Hadir sekitar 50 peserta dari berbagai lembaga, terdiri atas peneliti, dosen, dan beberapa pejabat Balitbang. Acara yang digelar pada Kamis (24/7/2014) di Hotel Millenium Jakarta ini, dibuka secara resmi oleh Kepala Badan Litbang dan Diklat, Prof. Dr. Machasin.

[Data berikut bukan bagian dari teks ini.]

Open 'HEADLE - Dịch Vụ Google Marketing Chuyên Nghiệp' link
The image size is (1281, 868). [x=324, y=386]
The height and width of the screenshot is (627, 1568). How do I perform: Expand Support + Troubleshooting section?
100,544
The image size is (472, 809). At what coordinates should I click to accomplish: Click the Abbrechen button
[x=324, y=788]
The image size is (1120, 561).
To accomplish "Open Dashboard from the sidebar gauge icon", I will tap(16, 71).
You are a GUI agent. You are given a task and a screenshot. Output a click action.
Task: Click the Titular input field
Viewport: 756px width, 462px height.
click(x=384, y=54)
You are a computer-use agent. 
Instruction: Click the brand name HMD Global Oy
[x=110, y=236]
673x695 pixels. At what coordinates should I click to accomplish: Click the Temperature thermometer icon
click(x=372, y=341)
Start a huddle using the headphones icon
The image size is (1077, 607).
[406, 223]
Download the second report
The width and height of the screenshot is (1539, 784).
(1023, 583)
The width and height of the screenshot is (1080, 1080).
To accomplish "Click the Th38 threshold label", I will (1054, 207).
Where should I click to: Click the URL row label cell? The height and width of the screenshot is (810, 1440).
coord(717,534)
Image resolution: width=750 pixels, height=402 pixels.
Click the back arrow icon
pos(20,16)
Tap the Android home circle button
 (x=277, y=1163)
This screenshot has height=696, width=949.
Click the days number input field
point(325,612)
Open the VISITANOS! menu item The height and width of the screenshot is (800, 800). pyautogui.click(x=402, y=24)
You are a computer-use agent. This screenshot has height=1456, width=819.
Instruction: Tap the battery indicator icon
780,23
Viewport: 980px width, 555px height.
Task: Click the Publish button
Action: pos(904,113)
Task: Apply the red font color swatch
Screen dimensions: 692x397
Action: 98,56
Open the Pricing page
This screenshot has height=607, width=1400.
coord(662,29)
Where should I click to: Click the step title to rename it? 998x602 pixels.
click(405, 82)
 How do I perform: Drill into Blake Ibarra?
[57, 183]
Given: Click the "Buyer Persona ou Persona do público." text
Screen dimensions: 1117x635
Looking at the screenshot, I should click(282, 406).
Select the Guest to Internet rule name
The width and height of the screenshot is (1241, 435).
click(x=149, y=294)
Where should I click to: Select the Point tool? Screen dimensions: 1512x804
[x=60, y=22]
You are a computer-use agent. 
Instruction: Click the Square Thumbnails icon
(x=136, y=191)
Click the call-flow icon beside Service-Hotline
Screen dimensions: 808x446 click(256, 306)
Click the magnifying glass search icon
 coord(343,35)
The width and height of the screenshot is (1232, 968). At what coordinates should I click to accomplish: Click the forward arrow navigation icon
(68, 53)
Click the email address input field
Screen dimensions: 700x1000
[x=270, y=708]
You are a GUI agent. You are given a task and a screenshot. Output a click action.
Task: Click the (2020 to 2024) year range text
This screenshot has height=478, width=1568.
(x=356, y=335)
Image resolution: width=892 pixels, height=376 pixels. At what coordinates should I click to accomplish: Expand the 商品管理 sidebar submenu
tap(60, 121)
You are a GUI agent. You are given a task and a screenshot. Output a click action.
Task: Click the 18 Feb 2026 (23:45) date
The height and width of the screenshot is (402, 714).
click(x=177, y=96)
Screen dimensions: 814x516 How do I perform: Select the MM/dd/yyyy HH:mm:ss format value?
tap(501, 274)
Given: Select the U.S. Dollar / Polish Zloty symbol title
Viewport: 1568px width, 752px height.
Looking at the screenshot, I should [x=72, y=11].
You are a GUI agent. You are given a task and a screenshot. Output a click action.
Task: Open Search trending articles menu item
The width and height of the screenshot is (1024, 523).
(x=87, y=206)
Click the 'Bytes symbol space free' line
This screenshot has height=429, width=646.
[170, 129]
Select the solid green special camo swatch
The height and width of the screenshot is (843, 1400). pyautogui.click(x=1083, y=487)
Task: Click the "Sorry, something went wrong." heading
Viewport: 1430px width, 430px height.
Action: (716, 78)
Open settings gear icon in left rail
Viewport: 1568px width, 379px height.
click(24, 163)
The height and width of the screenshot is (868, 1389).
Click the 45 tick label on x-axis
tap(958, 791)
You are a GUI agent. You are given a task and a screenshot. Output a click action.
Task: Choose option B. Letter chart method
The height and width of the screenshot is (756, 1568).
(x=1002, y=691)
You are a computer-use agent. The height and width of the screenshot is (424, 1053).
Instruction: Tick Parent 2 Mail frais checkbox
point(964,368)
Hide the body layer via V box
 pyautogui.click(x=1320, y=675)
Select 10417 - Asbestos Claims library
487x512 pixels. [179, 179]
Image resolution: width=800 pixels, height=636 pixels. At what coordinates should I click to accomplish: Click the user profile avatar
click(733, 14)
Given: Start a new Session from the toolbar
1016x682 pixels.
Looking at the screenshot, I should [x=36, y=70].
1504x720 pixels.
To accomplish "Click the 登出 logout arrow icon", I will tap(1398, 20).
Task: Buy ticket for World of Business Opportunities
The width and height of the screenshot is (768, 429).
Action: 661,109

Dalam sambutannya, Prof. Machasin menceritakan kesan menarik terkait penulis buku, Ricklefs, yang dipandang perlu dibagi ke para peneliti. Bahwa sekitar tahun 1986, dirinya pernah bersama-sama Ricklefs melakukan penelitian di Solo. Selain itu, dalam kesempatan lain dirinya pernah berbincang panjang tentang banyak hal. Dalam amatannya, Ricklefs merupakan sosok peneliti yang teliti, cermat meneliti Indonesia dan modernisasi Indonesia, juga fokus melihat Islamisasi di Jawa. Diceritakannya, Ricklefs sampai tahu hal detail kondisi Jawa, dimana pada abad 16-17 Jawa merupakan pengekspor beras, lalu mundur sampai 1998, dan setelah itu justeru jadi pengimpor beras paling besar.
Ricklefs juga seorang yang cermat meneliti modernisasi Indonesia. Menurut Ricklefs, sebagaimana diceritakan Machasin, modernisasi Indonesia melalui dua jalur, yakni jalur Timur Tengah dan jalur Barat/Belanda. Yang melalui Timur Tengah, yang menjadi modern adalah santri. Sedangkan yang jalur Barat priyayi. Yang santri menerima pikiran modern yang sudah diolah dari Timur Tengah (seperti pikiran Abduh dan Rasyid Ridho). Menariknya, ciri pokok santri tidak bisa baca tulisan Jawa, tetapi paham betul tulisan Arab (pegon Jawa atau pegon Melayu). Adapun yang dari pendidikan Barat sangat paham dengan tulisan Jawa.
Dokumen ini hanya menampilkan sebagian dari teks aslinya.